4. Echo Chambers and Algorithmic Learning
Algorithms feed what users like, not what they need. This fosters echo chambers that reinforce biases and limit exposure to diverse perspectives. In professional and academic settings, this can be intellectually dangerous, preventing learners from encountering challenging but necessary counterpoints.
5. Devaluing Educators and Deep Learning Environments
When flashy, unvetted clips go viral, expert-led, evidence-informed content often gets buried. Educators are under increasing pressure to “entertain” rather than educate, and platforms reward speed over substance. This undermines academic rigor and devalues professional teaching.
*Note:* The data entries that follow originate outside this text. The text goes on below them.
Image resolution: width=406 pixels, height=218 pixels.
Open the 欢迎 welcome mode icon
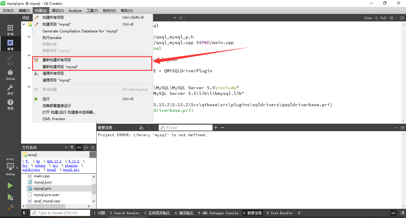pos(10,29)
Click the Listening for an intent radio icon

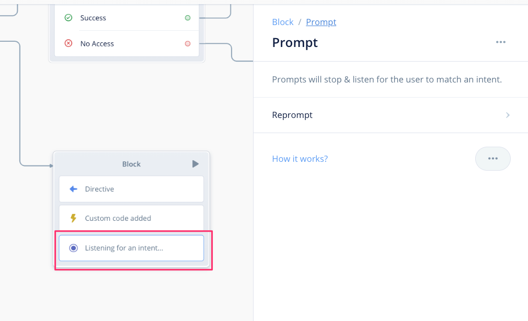click(73, 248)
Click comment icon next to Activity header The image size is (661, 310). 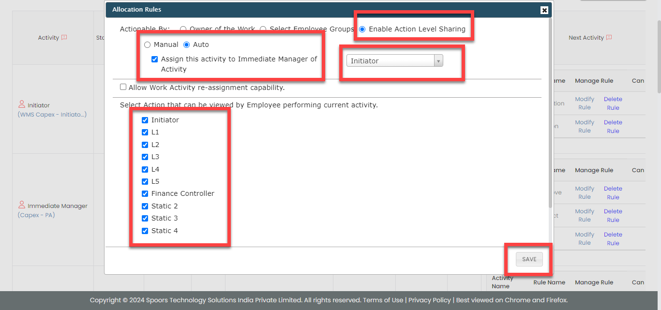click(x=64, y=38)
Short clips have a place in sparking interest, summarizing concepts, or reinforcing prior learning and should be used by educators. But they should be a gateway, not the goal. Educators must pair digital literacy with content literacy, helping learners recognize the limits of soundbite education.
In nursing, the most ethical and trusted profession in healthcare, where lives are literally on the line, depth matters. Let’s stop mistaking likes, number of views, post impressions, and follows for understanding and education.